Forster: Ich habe mich auf jeden Fall krass weiterentwickelt, auch auf persönlicher Ebene. Ich habe viel durch den Sport gelernt, Selbstdisziplin, Ehrgeiz, dass man dranbleiben muss, wenn man etwas erreichen möchte. Ich habe tolle Leute kennengelernt.
Insgesamt habe ich enorm viel für mich selber mitgenommen. Dass ich viel erreichen kann, wenn ich viel reinstecke. Das hat mir nicht nur im Sport geholfen, sondern auch in meinem Psychologie-Studium und generell im Leben. Dass ich selbstbewusst und selbstsicher sein kann. 
 

Das ist Anna-Lena Forster

Anna-Lena Forster, 27 Jahre alt, Monoskibobfahrerin, startet für den BRSV Radolfzell, hat einen Bachelor in Psychologie und ein Masterstudium begonnen.

Bei Winter-Paralympics gewann sie bislang viermal Gold, vier Mal Silber und einmal Bronze. Dazu kommen neun Mal WM-Gold, vier Mal WM-Silber, vier Mal WM-Bronze. Forster wurde mit einem stark verkürzten linken Oberschenkel geboren, das rechte Bein fehlt ihr fast komplett. Sie kann sich mit Gehstützen oder Prothesen fortbewegen, fühlt sich in einem Rollstuhl aber flexibler und wendiger.

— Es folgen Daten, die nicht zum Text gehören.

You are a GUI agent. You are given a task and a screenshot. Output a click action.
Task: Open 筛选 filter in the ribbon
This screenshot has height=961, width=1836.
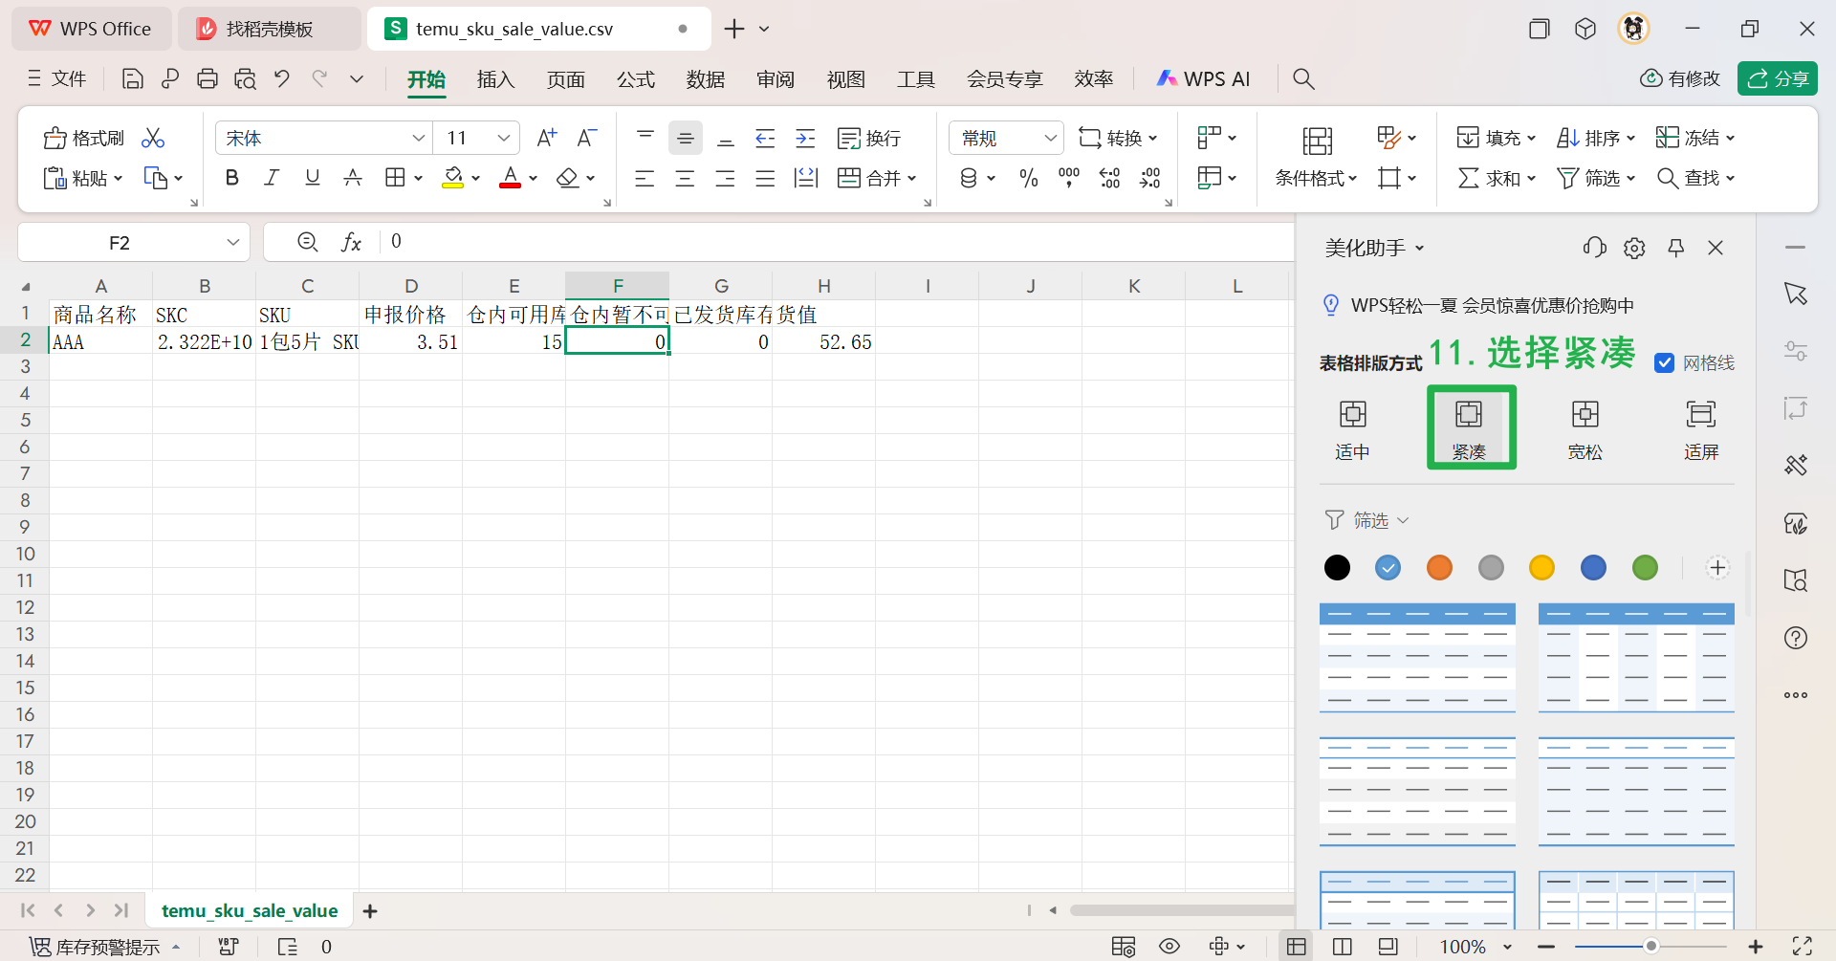click(1594, 177)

Da ihre Eltern und der ältere Bruder sehr Ski-begeistert sind, nahmen sie sie schon mit sechs Jahren in einem Monoski mit auf die Piste.      

ZDFheute: Sie schreiben auf Ihrer Webseite, dass Sie nichts mehr anspornen würde als der Satz: "Das geht nicht." Haben Sie ihn schon oft in Ihrem Leben gehört?
Forster: Mittlerweile höre ich ihn nicht mehr so häufig. Aber im Kindes- und Jugendalter gab es natürlich öfter Situationen, in denen es hieß: Klar, dass Du das machen möchtest, aber das geht nicht. Ein Schwimmlehrer hat zum Beispiel mal zu meiner Mutter gesagt, dass ich das nie richtig lernen würde. Es kommt immer wieder vor, dass die Leute meine Fähigkeiten auf Grund meiner Behinderung unterschätzen.
ZDFheute: Ich nehme an, Sie können heute schwimmen?
Forster: Auf jeden Fall. Auch das habe ich gelernt und sogar in der DLRG meine Abzeichen gemacht.
Ich habe mich nie bremsen lassen von Leuten. Aber das muss man auch erstmal lernen, sich davon nicht klein halten zu lassen, sondern auszubrechen und zu zeigen, was alles geht.
Anna-Lena Forster
Das Interview führte Susanne Rohlfing.